Black-legged Kittiwake: Medium-sized white gull with pale gray back and upperwings and black wing tips. Bill is yellow, legs and feet are black. Swift graceful flight, alternates several rapid shallow wing beats with a glide. Often hovers over water before diving for prey at surface.
Range and Habitat
Black-legged Kittiwake: Breeds in north Pacific, Arctic Ocean, and Atlantic south to Gulf of Saint Lawrence. Spends winters from edge of sea ice southward, rarely to Gulf of Mexico; also in Eurasia. Nests on ledges of offshore islands, sea stacks, or inaccessible areas on coastal mainland.
The Black-legged Kittiwake is the only gull that dives and swims underwater to capture food. The name "kittiwake" is derived from the bird's peculiar cry, a shrill 'kittee-wa-aaake, kitte-wa-aaake'.
They are not commonly seen from shore, and generally spend the entire winter on the open ocean. They occasionally come inshore and even inland as a result of storms at sea. On 20 October 1968 large numbers moved into Halifax Harbour just ahead of hurricane "Gladys.
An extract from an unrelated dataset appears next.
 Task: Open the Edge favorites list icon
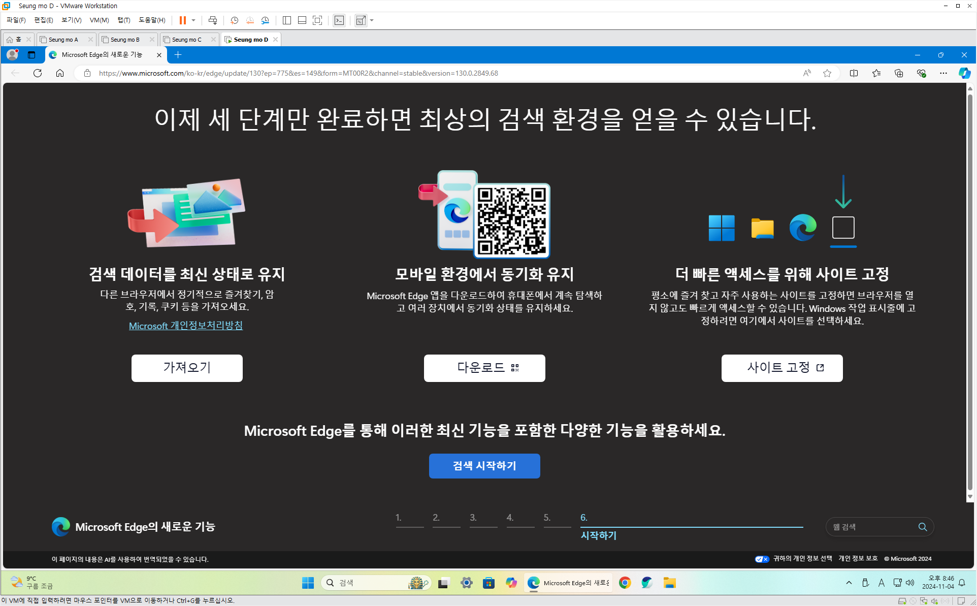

They are the most numerous species of gull in the world and most adapted to nesting on vertical rocky sea-cliffs. Most young gulls flee from the nest if disturbed, but the young of this species stay put no matter how close a human gets-leaving a nest on a high ledge could result in a fatal plunge to the rocks below.
A group of kittiwakes are collectively known as a "flock" of kittiwakes.